Exercise => Set down exactly the lines below, starting at the one that contains "Loaded Potato Cocktail Bites (444, 658)" and ending at the one that contains "AllFreeKnitting (288, 2350)", with both of those lines included and nothing else.

** Opening Entries provided block **

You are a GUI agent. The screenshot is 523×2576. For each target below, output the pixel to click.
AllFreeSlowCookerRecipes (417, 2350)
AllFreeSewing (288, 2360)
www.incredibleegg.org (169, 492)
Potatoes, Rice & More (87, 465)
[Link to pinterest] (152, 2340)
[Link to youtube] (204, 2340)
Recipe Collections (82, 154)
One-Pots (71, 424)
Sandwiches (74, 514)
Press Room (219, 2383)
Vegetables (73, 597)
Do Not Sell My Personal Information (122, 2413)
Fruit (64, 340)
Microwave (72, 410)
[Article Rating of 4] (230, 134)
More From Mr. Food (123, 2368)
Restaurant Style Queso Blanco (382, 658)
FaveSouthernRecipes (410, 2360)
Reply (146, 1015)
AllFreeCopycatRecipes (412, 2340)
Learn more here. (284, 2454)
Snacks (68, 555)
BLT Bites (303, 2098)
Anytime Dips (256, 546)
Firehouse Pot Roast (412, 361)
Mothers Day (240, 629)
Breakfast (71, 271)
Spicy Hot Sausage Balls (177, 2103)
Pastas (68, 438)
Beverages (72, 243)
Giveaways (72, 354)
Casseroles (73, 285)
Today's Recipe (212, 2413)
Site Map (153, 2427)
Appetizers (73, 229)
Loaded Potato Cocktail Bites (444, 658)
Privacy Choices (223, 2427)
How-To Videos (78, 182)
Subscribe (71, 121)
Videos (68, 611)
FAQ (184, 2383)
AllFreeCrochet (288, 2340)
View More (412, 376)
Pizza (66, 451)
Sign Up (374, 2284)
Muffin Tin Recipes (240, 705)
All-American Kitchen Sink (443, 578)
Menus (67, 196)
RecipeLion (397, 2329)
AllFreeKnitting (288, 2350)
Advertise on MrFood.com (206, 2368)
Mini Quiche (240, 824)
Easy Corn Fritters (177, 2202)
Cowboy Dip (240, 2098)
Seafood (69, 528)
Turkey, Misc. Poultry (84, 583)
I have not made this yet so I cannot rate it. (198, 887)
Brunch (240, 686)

** Closing Entries provided block **

Answer to this task =>
Loaded Potato Cocktail Bites (444, 658)
Privacy Choices (223, 2427)
How-To Videos (78, 182)
Subscribe (71, 121)
Videos (68, 611)
FAQ (184, 2383)
AllFreeCrochet (288, 2340)
View More (412, 376)
Pizza (66, 451)
Sign Up (374, 2284)
Muffin Tin Recipes (240, 705)
All-American Kitchen Sink (443, 578)
Menus (67, 196)
RecipeLion (397, 2329)
AllFreeKnitting (288, 2350)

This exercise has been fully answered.